A single historical substitution drives an increase in acetylcholine receptor complexity

Human adult muscle-type acetylcholine receptors are heteropentameric ion channels formed from four different, but evolutionarily related, subunits. These subunits assemble with a precise stoichiometry and arrangement such that two chemically distinct agonist-binding sites are formed between specific subunit pairs. How this subunit complexity evolved and became entrenched is unclear. Here we show that a single historical amino acid substitution is able to constrain the subunit stoichiometry of functional acetylcholine receptors. Using a combination of ancestral sequence reconstruction, single-channel electrophysiology, and concatenated subunits, we reveal that an ancestral beta-subunit can not only replace the extant beta-subunit but can also supplant the neighboring delta-subunit.
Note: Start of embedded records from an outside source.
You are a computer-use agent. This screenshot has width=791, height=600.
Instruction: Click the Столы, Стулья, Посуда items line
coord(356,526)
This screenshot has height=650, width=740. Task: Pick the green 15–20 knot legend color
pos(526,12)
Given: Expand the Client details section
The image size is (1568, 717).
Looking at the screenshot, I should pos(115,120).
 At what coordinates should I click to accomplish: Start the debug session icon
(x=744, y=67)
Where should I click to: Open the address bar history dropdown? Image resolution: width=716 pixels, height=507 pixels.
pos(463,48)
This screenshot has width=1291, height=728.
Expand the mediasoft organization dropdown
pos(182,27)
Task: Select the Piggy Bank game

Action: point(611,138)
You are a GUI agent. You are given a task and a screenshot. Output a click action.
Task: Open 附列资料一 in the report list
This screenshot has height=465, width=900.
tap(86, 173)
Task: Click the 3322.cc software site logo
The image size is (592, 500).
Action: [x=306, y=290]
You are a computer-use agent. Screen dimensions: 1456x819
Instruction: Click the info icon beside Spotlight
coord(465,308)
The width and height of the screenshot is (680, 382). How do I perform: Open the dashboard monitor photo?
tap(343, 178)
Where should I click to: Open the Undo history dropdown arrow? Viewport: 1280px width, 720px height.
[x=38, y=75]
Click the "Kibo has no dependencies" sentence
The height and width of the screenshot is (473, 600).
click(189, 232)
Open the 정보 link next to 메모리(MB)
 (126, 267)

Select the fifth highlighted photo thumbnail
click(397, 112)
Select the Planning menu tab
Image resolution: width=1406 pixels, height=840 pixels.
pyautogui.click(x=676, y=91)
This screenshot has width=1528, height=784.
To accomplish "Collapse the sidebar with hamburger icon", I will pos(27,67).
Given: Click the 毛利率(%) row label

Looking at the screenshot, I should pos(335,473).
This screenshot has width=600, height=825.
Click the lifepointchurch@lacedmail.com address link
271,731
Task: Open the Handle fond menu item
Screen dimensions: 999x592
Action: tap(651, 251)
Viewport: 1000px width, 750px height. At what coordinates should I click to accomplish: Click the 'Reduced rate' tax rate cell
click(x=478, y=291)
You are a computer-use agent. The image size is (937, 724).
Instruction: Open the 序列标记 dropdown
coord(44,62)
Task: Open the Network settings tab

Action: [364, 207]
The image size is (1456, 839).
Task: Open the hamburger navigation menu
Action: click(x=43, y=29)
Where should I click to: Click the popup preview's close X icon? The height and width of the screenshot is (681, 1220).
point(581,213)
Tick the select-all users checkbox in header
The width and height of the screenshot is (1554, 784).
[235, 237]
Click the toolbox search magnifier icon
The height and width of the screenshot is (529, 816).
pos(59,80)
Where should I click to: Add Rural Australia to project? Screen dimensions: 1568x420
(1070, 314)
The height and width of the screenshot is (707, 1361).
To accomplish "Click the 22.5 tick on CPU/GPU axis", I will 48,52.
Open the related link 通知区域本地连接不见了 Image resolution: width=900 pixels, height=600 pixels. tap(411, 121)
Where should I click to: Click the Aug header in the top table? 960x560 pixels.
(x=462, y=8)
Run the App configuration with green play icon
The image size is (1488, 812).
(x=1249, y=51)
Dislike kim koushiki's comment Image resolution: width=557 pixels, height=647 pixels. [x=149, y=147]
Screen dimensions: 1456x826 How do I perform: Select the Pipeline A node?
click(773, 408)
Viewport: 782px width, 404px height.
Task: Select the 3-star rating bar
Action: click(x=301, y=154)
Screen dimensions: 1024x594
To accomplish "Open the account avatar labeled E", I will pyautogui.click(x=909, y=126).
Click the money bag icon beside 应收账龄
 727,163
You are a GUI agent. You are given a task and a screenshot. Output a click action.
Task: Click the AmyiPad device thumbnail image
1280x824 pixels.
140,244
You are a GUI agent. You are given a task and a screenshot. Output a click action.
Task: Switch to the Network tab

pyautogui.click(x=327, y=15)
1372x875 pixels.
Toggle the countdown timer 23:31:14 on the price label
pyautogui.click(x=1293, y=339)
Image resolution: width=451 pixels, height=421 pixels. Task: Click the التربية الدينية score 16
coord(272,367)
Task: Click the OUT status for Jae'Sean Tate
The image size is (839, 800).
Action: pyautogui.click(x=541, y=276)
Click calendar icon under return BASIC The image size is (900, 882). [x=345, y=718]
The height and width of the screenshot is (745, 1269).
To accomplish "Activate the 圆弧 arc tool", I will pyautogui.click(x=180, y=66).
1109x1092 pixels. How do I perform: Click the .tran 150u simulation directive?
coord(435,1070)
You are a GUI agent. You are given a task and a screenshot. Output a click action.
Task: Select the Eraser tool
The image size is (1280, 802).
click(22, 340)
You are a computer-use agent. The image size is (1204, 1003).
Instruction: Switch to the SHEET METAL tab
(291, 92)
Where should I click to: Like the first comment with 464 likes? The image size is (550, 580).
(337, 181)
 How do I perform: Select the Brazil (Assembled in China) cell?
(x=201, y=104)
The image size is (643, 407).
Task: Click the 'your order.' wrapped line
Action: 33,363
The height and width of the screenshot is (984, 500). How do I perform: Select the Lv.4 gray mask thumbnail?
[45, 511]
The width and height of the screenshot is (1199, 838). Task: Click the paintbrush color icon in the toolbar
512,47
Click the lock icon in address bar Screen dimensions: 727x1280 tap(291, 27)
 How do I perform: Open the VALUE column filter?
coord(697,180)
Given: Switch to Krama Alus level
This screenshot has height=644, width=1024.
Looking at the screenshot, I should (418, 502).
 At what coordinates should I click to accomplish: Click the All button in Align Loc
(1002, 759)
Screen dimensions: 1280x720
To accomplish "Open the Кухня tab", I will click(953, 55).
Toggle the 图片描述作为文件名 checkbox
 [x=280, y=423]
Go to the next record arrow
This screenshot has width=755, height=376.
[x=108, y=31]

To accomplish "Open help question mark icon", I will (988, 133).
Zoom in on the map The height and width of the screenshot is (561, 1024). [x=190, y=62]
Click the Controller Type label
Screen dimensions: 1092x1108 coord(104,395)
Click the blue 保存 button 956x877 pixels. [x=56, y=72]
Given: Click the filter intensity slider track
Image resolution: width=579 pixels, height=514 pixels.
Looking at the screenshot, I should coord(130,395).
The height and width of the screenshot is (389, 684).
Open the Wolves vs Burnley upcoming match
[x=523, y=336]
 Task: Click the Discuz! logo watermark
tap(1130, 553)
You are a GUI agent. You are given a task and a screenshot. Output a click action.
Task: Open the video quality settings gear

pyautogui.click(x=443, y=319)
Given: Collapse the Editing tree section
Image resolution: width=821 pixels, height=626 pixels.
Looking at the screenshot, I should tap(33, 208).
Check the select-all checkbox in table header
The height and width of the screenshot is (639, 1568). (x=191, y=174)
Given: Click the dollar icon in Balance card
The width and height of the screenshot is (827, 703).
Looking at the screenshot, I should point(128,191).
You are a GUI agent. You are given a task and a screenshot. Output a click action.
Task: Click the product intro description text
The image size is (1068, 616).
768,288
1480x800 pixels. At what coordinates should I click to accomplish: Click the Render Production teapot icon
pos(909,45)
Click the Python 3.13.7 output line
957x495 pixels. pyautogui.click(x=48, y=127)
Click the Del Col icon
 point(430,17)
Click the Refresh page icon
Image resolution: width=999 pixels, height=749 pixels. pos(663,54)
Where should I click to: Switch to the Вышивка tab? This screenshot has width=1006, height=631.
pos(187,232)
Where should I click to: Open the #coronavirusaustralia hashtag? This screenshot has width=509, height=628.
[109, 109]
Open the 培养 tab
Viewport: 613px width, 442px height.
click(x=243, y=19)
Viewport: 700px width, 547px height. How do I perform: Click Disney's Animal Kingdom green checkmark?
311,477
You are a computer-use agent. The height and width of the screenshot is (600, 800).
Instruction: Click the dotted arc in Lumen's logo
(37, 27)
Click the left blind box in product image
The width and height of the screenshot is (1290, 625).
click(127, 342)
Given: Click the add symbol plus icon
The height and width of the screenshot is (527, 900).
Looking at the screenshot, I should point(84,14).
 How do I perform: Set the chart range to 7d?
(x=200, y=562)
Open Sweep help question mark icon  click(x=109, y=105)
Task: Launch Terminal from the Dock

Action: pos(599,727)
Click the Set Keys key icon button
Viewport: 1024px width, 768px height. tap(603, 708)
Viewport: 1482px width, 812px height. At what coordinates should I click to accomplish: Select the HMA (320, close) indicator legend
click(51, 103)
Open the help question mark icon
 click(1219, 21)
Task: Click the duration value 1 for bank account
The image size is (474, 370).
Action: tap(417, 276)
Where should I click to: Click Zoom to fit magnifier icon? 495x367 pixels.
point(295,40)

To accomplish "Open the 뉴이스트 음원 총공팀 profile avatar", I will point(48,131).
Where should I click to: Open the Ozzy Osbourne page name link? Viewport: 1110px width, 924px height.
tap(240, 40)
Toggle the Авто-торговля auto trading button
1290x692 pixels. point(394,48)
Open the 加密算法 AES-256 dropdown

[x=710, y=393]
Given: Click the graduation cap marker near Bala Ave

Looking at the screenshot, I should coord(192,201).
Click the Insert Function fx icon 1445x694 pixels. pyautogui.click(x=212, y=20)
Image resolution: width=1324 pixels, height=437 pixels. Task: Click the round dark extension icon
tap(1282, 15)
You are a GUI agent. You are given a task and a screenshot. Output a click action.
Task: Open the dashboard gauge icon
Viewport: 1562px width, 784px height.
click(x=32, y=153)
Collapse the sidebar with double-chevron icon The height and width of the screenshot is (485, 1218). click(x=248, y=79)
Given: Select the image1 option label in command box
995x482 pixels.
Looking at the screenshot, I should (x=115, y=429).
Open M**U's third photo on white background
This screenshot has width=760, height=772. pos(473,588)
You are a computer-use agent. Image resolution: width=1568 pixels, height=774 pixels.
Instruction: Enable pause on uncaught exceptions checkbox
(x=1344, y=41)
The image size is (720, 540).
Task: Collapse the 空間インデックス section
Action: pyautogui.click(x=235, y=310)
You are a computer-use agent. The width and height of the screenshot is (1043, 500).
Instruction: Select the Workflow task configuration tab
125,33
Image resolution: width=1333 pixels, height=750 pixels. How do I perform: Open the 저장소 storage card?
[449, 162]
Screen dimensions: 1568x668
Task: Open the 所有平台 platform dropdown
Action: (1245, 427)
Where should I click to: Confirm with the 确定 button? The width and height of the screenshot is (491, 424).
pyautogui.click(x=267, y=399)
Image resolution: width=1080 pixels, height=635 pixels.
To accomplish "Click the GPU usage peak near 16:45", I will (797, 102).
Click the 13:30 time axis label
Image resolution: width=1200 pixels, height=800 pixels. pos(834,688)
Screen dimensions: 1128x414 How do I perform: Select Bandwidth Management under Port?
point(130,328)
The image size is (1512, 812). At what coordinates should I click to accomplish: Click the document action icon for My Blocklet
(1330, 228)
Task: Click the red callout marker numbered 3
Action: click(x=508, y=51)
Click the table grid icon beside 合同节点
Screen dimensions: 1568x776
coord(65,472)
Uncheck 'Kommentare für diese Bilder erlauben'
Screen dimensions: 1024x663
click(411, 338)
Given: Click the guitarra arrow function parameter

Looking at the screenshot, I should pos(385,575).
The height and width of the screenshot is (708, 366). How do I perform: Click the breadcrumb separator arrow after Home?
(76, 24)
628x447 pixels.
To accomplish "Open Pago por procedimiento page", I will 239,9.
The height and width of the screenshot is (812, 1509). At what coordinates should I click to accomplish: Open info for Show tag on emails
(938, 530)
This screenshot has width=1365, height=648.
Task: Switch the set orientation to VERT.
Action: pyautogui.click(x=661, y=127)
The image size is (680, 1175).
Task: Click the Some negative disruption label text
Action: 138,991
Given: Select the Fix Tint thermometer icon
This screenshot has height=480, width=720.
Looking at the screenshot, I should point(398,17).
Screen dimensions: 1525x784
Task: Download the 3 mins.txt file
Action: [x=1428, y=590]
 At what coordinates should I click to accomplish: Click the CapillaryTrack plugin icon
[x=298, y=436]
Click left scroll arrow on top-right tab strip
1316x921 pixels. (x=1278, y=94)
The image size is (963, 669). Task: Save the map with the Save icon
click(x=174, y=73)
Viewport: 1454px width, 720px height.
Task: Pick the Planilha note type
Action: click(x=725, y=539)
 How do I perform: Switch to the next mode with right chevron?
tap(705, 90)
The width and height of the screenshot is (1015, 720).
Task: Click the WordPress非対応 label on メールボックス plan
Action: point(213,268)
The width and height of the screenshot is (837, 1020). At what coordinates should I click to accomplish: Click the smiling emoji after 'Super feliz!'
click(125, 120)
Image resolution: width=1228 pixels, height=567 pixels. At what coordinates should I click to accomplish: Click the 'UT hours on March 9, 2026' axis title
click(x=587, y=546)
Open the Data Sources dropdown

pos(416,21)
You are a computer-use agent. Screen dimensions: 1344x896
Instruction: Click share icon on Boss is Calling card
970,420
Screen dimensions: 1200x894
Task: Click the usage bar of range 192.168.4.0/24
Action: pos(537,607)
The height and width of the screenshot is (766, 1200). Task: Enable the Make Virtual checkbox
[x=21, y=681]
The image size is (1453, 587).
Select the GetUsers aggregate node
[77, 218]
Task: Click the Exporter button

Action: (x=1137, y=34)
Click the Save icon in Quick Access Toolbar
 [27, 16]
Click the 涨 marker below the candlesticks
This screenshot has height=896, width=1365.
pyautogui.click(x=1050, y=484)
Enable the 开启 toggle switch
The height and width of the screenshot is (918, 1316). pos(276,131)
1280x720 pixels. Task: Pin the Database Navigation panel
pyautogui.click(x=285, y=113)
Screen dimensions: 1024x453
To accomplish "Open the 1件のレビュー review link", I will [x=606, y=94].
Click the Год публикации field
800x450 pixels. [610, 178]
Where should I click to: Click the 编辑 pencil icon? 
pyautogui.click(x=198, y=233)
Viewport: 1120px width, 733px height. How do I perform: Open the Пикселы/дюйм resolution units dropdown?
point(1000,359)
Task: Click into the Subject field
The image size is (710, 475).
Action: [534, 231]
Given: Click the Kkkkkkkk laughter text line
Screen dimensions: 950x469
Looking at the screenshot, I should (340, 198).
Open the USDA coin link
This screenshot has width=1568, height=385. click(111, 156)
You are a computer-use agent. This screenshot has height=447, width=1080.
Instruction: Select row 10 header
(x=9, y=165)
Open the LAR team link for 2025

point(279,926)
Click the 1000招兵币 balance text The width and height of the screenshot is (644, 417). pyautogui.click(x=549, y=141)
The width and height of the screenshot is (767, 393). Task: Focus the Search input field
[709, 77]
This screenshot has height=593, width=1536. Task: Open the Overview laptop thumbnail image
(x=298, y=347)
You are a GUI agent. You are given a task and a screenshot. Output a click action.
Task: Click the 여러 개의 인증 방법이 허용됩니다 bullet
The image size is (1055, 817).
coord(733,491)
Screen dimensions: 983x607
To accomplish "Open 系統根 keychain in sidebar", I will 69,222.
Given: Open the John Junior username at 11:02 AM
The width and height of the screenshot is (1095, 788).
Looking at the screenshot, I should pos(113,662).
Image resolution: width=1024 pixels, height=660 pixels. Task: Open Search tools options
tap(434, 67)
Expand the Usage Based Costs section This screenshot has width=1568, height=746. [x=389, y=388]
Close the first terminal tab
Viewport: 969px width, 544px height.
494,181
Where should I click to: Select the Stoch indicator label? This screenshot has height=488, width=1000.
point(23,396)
By forward evolving the ancestral beta-subunit with a single amino acid substitution, we restore the requirement for a delta-subunit for functional channels. These findings reveal that a single historical substitution necessitates an increase in acetylcholine receptor complexity and, more generally, that simple stepwise mutations can drive subunit entrenchment in this model heteromeric protein.

Automated summary

The study found that a single historical amino acid substitution can influence the assembly of muscle-type acetylcholine receptors, thereby increasing receptor complexity. Through a single amino acid substitution, the research revealed that subunit entrenchment can be driven, providing new insights into the evolution of protein subunit complexity.